Once that somebody saw it, of course, trekking to this unlikely park commenced; hence the West Virginians. Todd and I came through the back of a Home Depot parking lot, past a bunch of locked gates with helpful signs saying that the park was open from sunrise to sunset (at least they didn’t twinkle in the sun; that would have been just insulting.) Once we finally found an open gate, we were able to make our way to the water’s edge. Half-burned pilings stuck out of the water in a way that was weirdly reminiscent of the drowned trees at Montezuma; here and there someone had found it more economical to abandon a rotting barge than haul it out. Small trees grew out of the barges, and rats got back in touch with nature among them.

I spotted something just edging out of the water, moving in-shore; for some reason my mind flashed on sting rays, although I felt no real alarm. A closer look proved that it was a horseshoe crab. People always describe these as the size of a dinner plate, but this one was only about the size of a salad plate. It was, however, alive and trundling along in the water rather than dead and upside-down on the beach, and in this regard it was remarkably different than every other horseshoe crab that I had ever seen. I watched in fascination for a few seconds before moving on.

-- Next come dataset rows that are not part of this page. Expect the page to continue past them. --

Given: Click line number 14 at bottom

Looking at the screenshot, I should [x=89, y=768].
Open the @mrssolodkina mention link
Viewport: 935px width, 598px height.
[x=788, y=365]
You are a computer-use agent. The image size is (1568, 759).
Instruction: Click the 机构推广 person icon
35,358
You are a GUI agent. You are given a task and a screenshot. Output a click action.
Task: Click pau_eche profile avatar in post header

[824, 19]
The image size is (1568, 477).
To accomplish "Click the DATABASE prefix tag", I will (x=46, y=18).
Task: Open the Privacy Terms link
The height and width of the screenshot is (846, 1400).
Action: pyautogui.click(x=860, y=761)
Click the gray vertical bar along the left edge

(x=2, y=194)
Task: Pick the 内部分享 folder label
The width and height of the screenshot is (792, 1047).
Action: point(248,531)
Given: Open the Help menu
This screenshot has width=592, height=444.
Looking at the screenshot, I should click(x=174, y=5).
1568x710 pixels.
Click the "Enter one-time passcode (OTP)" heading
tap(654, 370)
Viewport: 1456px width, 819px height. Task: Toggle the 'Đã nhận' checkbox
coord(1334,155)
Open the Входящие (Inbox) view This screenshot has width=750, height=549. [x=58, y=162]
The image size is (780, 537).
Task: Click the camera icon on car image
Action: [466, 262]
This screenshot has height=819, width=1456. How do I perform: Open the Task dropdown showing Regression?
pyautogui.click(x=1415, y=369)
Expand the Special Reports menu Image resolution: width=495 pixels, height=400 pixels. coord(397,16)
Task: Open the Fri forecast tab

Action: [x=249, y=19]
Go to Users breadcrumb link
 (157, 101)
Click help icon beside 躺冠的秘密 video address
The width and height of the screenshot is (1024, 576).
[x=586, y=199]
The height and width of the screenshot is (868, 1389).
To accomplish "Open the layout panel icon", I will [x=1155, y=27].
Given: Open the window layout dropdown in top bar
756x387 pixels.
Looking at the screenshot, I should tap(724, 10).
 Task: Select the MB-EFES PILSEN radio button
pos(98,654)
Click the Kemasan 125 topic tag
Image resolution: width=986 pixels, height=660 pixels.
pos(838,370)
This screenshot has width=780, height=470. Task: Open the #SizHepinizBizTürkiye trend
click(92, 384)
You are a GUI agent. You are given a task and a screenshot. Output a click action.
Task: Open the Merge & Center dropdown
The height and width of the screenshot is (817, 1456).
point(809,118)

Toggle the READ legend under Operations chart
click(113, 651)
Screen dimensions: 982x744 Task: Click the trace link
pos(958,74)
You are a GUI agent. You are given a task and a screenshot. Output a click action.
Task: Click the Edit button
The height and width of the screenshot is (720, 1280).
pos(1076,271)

Todd and I made our way down the path to an openish area; no luck, though we did spot a lovely, if out-of-the-way, community garden with waist-high corn and squash plants that looked like they might go out for the football team. Then we looped up and around the ball fields, along the spur of creek where our target was most often seen. Not much luck there either, except for a number of Black-crowned Night Herons and the shadow of what looked like an abandoned car – I didn’t investigate too closely. Then we spotted the other couple out on the spit by the sunken barge, and doubled back to see if they were having any luck.

We hopped down some rocks, penguin-style, and joined the West Virginians just above the waves. The were an older man and woman, outdoorsy, and the man sported the most impressive graying ponytail I’ve seen outside of Ithaca, NY. Once we’d mutually ascertained that none of us had seen the heron, we exchanged introductions and our new acquaintances shared the sad story of their three fruitless drives. Todd, as I said, looked dubious, but gave them a pizza-place recommendation in the spirit of camaraderie nevertheless.

I mentioned the community garden above, and that’s when I learned that it was actually nothing of the sort; rather, we had come near to trespassing on the homestead of a woman who lived a bit further up among the trees, who had taken to growing her own food in the park. She had a tame pigeon, too. I had overlooked it before, as one does with pigeons, but it was there and it was giving us the stink-eye. When we stepped toward it, it scuttled away but didn’t even raise its wings.

We looked out over the water. Plenty of egrets. No Western Reef-Heron. There wasn’t much to say.

A flock of small waders flew by our spit. I pulled them up in binoculars. They were dark chestnut above, white below, with black rings on their chests – Semipalmated Plovers, not a terribly uncommon species, but a life bird for me. I resolved to appreciate what was there.

I could have stayed for hours, but we had responsibilities to attend to, what with work and all. But the saga was just beginning.